Friday, July 8, 2022

The travails of Seacock replacement

The new composite 3/4 inch sink outlet
With the boat safely out of the water this was meant to be straightforward.

For the sink outlet it generally was, the only real problem for the guy doing it was fairly tight access, I had removed the access door to the compartment which is restricted in its movement by the cooker and the heater outlet which proved sufficient. 

He removed the old fitting, tidied up the hole and took back the antifouling etc on the outside of the hull and smoothed it flat before fitting the new skin fitting and seacock.

Note that there is no pigment in the glass fibre, Chris Butler the designer believed that not using any below the waterline helped prevent Osmosis, which is unheard of in his boats, at least those used in salt water and not flooded with fresh.

The new seacock lower left, fresh water pump
top right, fresh water filter top left and the
disconnected warm air duct.
The problem was with the failed engine water intake. 

Note the mound of glass fibre around the skin
fitting which is holding the fitting in place.
When the old fitting and the build up of glass fibre around the skin fitting was removed it was found that the hole through the hull was way oversized. 

The oversized  hole, > 1.5" for the engine water inlet .
The Seacock was 3/4" BSP with a reducing elbow to 1/2".
It is not clear why or when this was done, the skin fitting appears to have been recessed and had been modified with an integral mesh strainer partially removed (apart from the large external fitting there is a stand alone strainer near the engine which has not had anything in it since I have had the boat). The skin fitting was held in by the internal fibreglass "mound" and just rested on filler in and around the hull aperture.

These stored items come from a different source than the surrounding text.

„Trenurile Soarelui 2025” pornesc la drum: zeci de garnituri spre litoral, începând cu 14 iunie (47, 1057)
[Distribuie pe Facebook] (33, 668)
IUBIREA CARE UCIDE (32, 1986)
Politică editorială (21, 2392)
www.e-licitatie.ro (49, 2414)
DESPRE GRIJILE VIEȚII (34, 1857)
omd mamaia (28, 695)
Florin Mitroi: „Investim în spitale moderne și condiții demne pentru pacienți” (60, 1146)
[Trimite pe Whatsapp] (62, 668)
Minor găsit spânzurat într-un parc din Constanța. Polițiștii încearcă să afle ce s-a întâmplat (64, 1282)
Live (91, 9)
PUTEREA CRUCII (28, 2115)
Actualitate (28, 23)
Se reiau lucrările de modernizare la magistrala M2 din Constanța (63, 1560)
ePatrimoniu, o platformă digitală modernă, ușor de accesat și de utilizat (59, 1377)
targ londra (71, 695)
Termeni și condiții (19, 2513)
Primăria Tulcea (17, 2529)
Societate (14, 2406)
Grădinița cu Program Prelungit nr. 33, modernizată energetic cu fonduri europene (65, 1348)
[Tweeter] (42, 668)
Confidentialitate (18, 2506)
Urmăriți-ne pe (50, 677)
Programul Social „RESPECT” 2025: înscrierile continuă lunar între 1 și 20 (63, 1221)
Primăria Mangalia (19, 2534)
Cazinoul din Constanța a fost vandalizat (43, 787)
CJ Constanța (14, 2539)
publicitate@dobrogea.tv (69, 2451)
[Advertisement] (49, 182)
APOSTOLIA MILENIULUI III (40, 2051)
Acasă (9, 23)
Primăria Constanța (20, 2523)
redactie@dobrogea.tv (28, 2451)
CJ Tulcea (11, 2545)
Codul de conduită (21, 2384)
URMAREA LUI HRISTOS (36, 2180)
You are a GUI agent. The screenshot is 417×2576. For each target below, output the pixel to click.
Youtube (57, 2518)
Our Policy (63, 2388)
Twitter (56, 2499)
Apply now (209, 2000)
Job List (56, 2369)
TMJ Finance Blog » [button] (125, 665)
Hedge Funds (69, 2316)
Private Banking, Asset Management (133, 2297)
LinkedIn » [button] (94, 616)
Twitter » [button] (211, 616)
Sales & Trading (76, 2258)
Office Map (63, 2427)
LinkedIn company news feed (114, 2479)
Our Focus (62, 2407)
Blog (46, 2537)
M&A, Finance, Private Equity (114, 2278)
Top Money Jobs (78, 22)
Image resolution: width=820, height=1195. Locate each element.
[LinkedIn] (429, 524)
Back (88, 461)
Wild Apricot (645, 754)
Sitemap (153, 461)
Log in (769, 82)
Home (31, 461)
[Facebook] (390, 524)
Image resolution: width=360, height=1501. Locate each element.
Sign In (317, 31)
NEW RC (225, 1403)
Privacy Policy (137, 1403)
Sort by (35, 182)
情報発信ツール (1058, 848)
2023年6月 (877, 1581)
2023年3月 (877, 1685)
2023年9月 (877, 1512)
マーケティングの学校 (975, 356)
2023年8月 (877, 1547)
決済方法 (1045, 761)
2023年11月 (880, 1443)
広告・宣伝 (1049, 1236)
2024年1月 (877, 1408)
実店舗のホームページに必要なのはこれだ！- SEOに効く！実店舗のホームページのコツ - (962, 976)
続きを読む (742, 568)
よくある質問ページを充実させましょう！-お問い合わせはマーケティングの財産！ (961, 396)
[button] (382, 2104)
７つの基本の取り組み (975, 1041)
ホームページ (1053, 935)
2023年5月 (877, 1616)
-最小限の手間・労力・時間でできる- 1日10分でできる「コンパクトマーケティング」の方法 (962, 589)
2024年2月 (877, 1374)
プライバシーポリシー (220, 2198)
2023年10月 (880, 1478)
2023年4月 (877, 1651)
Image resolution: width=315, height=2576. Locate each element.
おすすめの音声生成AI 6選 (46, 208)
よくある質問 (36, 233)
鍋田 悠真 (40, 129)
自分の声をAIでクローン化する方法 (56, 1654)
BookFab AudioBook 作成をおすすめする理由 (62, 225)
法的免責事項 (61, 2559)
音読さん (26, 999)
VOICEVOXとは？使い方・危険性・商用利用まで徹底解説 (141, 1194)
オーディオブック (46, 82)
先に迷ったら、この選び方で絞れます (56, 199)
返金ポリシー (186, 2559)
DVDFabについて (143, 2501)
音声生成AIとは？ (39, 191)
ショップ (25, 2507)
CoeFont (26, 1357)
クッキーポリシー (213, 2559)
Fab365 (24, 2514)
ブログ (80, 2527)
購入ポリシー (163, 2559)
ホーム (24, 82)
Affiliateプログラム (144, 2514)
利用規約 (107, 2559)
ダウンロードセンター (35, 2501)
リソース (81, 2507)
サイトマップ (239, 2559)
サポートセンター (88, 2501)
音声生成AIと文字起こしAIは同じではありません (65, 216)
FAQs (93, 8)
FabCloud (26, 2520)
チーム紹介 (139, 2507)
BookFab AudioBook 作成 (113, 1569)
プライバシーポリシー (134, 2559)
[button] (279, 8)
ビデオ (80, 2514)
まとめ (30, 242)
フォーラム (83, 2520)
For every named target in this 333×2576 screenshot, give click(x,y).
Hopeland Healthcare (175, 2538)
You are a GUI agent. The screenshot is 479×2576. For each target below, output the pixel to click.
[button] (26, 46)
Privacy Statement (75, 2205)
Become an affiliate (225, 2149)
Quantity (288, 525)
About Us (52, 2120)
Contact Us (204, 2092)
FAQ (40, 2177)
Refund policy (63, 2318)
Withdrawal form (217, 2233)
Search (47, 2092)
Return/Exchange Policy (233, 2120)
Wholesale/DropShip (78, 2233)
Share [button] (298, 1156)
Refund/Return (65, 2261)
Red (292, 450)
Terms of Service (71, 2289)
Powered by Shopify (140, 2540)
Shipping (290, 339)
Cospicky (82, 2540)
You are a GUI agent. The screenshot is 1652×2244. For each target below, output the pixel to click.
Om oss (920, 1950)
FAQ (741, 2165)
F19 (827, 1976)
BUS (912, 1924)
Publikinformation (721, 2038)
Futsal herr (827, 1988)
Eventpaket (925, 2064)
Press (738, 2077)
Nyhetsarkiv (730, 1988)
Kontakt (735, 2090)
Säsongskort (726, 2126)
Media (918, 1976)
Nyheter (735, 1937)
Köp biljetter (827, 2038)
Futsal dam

To fit a new seacock the hull has had to be "re-laminated", not a simple process and was a days work by the yard - NOT cheap!! 😞

The hole cleaned up and the hull progressively taken back ready
for multiple layers of glass fibre matting to be applied over the
plugged hole

The glass fibre applied before application of a surface filler.
Inside almost ready for laminating with
glass fibre & epoxy.
Re-lamination almost complete.
Fitting the new seacock should now be straightforward. The only problem (hopefully) is that the yard did not have a 1/2" (outlet) seacock in stock and it did not get delivered when expected. Hopefully that will not be long delayed. When fitted I need to treat all of the exposed fibre glass with waterproof primer (International Primocon) then apply multiple layers of anti-foul on the outside and some bilge paint (International Danboline) on the inside then refit the strainer and hoses.
It took a while and I am still missing the compact butterfly handle
but it was finished on Wednesday 20th, just before re-launch.
Unfortunately, this was not an end to my problems as explained in my post "I really, really did not want to do this".